1994年から1995年にかけて発売されたOVAマクロスプラス』において、メインキャラクターのガルド・ゴア・ボーマンが開発主任兼テストパイロットを務める試作機「YF-21」として初登場。主人公のイサム・ダイソンがテストパイロットを務める「YF-19」との競争試作で対決を繰り広げる、もうひとつの主役機に位置づけられる[1]

『マクロスプラス』と並行して制作され、同作の約5年後を舞台としたテレビアニメ『マクロス7』では、競争試作に勝利したYF-19の制式採用機「VF-19 エクスカリバー」を主人公機や精鋭部隊用の機体とする一方で、物語の終盤、最新鋭の特殊作戦機として制式採用された「VF-22」が登場し、かつて天才パイロットとうたわれたマクシミリアン・ジーナスミリア・ファリーナ・ジーナス夫妻の搭乗機となる。『7』の約1年後を描いたOVA『マクロス ダイナマイト7』では、メインキャラクターのガムリン・木崎が搭乗する。

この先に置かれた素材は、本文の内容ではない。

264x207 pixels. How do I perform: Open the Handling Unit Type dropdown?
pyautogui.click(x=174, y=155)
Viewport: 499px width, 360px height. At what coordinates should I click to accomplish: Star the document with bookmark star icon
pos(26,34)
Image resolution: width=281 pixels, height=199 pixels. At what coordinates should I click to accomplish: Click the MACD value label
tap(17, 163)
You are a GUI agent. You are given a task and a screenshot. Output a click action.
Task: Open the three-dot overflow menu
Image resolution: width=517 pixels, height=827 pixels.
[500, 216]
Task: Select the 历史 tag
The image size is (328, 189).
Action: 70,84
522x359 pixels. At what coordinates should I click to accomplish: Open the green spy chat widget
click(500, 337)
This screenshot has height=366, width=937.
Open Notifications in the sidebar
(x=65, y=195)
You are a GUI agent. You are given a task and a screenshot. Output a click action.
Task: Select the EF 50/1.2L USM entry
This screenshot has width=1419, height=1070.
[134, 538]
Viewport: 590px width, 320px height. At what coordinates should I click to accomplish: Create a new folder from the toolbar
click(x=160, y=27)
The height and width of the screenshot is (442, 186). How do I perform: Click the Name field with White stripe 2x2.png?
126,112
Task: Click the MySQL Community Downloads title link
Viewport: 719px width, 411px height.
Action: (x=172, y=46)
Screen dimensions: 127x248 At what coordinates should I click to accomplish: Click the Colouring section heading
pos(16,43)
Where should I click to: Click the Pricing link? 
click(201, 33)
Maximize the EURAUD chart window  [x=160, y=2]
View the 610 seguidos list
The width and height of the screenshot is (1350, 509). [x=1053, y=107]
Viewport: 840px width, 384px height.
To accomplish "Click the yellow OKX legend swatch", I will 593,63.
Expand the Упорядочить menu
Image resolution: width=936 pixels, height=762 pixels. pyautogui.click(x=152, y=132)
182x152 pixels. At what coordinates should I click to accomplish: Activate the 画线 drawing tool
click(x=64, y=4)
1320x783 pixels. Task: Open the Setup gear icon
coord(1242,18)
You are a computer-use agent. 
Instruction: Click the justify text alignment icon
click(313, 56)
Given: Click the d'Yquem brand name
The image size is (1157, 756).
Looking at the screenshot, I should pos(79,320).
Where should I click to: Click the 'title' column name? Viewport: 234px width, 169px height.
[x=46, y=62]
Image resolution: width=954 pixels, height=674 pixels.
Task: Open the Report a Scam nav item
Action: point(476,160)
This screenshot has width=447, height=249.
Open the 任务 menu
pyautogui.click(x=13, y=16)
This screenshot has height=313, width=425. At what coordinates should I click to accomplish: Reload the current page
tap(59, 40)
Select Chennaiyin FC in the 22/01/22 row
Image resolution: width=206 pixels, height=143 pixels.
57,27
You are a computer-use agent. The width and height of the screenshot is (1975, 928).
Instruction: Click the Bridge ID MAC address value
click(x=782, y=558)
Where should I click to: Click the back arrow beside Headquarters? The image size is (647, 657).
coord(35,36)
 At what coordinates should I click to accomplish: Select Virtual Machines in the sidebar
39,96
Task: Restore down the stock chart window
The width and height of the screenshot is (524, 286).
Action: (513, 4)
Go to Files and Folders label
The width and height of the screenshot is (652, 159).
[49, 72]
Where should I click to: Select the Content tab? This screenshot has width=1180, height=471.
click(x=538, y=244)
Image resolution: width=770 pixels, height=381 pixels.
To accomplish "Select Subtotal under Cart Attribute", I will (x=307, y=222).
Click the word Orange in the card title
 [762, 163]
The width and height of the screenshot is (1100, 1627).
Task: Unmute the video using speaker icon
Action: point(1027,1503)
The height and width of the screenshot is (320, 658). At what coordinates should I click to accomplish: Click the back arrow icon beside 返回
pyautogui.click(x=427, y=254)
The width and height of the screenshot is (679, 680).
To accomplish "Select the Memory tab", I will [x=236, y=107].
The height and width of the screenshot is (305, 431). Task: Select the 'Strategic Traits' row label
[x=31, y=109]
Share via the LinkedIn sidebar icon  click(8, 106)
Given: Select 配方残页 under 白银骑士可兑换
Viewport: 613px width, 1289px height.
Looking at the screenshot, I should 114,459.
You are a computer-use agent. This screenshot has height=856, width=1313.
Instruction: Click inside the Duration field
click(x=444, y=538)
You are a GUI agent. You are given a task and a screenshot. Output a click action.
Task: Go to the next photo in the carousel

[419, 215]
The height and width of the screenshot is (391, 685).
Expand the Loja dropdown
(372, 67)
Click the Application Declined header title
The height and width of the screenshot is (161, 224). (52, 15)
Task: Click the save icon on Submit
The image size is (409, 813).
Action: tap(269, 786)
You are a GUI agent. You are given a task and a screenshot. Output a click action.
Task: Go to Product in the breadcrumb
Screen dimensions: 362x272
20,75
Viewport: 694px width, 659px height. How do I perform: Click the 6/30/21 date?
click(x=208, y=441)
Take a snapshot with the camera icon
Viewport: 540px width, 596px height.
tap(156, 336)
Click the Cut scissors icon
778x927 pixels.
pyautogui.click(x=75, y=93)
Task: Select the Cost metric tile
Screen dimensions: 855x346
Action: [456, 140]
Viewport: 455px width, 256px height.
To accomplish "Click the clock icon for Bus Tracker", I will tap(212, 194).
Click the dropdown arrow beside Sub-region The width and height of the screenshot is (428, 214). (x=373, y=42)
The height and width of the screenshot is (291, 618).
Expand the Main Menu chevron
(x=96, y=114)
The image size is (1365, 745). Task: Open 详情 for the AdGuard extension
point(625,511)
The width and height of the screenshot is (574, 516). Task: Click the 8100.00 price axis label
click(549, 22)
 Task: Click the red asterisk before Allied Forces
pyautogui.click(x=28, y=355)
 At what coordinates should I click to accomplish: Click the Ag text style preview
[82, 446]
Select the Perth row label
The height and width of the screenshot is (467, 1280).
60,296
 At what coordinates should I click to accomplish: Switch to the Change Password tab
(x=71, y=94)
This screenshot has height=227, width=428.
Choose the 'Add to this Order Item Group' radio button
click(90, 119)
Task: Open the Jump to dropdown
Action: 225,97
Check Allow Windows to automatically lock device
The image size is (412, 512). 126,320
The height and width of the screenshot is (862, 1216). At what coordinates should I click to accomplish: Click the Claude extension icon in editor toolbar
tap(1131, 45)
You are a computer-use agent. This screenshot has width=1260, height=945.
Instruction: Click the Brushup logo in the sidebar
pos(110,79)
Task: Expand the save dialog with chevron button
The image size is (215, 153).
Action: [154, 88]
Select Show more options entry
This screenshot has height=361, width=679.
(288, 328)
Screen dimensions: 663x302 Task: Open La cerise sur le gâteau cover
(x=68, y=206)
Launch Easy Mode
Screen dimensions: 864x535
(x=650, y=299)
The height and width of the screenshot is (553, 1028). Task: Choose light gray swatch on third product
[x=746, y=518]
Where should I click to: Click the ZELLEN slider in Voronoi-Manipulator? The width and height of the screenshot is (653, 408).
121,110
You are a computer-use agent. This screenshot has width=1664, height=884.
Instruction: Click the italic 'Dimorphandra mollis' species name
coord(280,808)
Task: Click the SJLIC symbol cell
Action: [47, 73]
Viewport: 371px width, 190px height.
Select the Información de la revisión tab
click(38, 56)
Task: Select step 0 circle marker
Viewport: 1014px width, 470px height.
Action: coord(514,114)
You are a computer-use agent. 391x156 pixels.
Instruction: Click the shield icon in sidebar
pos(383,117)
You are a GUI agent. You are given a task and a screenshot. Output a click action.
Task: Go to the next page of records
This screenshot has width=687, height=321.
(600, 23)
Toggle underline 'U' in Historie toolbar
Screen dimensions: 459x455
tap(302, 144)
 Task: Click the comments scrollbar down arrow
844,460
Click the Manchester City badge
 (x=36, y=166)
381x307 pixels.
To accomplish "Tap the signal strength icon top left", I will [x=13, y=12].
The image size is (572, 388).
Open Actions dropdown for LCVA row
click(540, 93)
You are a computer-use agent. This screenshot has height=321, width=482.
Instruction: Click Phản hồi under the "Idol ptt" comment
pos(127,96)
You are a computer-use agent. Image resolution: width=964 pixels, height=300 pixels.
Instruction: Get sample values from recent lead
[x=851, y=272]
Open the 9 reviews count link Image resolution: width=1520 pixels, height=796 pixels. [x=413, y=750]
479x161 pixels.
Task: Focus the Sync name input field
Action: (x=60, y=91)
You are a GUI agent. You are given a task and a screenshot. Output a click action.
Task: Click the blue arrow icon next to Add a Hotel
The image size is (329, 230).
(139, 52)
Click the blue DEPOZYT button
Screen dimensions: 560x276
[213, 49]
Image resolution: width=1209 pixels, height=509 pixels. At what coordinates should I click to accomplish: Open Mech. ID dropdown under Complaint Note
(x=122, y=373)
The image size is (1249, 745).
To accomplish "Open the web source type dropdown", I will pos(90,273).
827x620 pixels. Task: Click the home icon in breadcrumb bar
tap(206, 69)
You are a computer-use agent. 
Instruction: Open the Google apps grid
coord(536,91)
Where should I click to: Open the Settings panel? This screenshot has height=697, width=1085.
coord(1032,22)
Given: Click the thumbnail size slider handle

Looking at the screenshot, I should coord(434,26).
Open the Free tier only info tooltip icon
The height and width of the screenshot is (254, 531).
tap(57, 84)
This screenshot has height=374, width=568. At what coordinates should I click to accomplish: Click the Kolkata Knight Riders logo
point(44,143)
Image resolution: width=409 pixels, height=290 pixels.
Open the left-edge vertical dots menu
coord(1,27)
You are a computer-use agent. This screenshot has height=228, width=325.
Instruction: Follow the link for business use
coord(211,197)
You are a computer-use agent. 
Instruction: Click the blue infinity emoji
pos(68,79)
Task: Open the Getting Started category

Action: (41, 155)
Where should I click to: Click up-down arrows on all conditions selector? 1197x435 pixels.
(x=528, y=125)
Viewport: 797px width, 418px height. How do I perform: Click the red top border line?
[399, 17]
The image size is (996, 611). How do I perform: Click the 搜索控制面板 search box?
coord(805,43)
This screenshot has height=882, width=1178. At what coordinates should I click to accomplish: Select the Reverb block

『プラス』『7』以降に発売された『マクロス デジタルミッション VF-X』や『マクロス VF-X2』といったゲーム作品においても、最高水準の性能をもった機体としてプレイヤーが操作できる。さらにあとの時代を描いた2008年放映のテレビアニメ『マクロスF』以降は、次世代機の登場で相対的に旧型機となるが、ノベライズなどを担当する小太刀右京が手掛ける作品では、しばしば最新技術でカスタマイズされた機体が描かれる。2016年放映のテレビアニメ『マクロスΔ』においては、物語の7年前に起きた事件の鍵を握る機体として登場する。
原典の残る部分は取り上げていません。